De tekst van het afscheid is vervolgens goedgekeurd en bekrachtigd. Tevens zal commandant Erentreiter worden geschreven de Administratoren de helpende hand te bieden bij de inning van de vervallen middelen tijdens de drie maanden waarin Rudolf Christian in Brussel neutraliteit voor zijn graafschap probeert te verkrijgen.
De geschilpunten tussen de graaf en Emden die dr. Amama op 31 maart heeft ingebracht, gaan voor advies aan de RvS. De Raad zal de gedeputeerden van Emden ondervragen of en in hoeverre zij voor deze punten zijn gelast. Als dit niet het geval is, dan zal de RvS met de aanwezige heren die naar Oost-Friesland zijn geweest, de punten bestuderen en vergelijken met de eerdere traktaten en de laatste uitspraak. Eventuele discrepanties zullen eruit worden gehaald en daarnaast zal een procedure worden bedacht voor het tot elkaar brengen van de graaf en de stad.

5 De RvS maakt bekend diverse onregelmatigheden te hebben ontdekt bij de uitgifte van attestaties voor de diensten van trekpaarden en dergelijke. Ter afschrikkinging heeft de Raad hiervoor in het openbaar straffen laten voltrekken in 's- Gravenhage. Tevens is hij gewaar geworden dat enkele ambtenaren van de konvooien en licenten, met name in Tiel, grote slordigheden hebben begaan. Deze kunnen niet worden getolereerd, zodat de Raad ook hiertegen een vonnis heeft opgesteld dat hij wil doen uitvaardigen.
HHM laten de kwestie hierbij.

6 Commies Schagen is vanwege de resolutie van 15 maart verschenen en door door De Bie en Vosbergen gehoord over de tegen hem geuite beschuldigingen van Cornelis Oostermans. Schagen heeft zijn verantwoording schriftelijk ingediend.
HHM geven die met de andere stukken voor advies aan de RvS.

7 HHM resumeren de kwestie van het gezantschap naar Frankrijk. Zij achten de bezending wenselijk, maar een besluit over de deputatie van personen wordt uitgesteld.

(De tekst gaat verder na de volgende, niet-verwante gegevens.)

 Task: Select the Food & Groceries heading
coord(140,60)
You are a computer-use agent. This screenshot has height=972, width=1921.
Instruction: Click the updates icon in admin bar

8 Overste Gent stuurt d.d. Soest [in Westfalen] 13 maart kopieën van een briefwisseling tussen hem en de Kleefse raden over de handelwijze van Soest [in Westfalen] tegen edelman Knippinck. Deze zou in strijd met de privileges van de stad enkele handwerkslieden naar de Soester Börde hebben gebracht. Vanwege het algemeen belang vraagt Gent HHM om richtlijnen.
Op advies van Z.Exc. en de RvS besluiten HHM de Kleefse raden te vragen hoe de kwestie ervoor staat en ondertussen te regelen dat Soest hiervan geen schade ondervindt.

9 Beaumont bericht dat Soranzo tevredener is over de resolutie van eergisteren dan over het eerdere besluit. Soranzo houdt echter vast aan volledige restitutie van de schepen en alle ingeladen goederen, zonder onderscheid in de eigenaren te maken. Indien men hiermee niet akkoord gaat, verzoekt hij tenminste de verkoop van de vijandelijke goederen op te schorten of deze bepaling uit de resolutie te schrappen.
HHM besluiten geen veranderingen in de resolutie aan te brengen.

10 HHM schrijven de Admiraliteit in Amsterdam zo spoedig mogelijk twee oorlogsschepen gereed te maken voor de ambassadeurs die naar de koningen van Zweden en Polen gaan.

1 Het conceptantwoord is geïnsereerd in S.G. 3186.
2 Geïnsereerd in S.G. 3186 en gedrukt in: Aitzema, S. & O. kwarto II, 235-236/folio I, 594.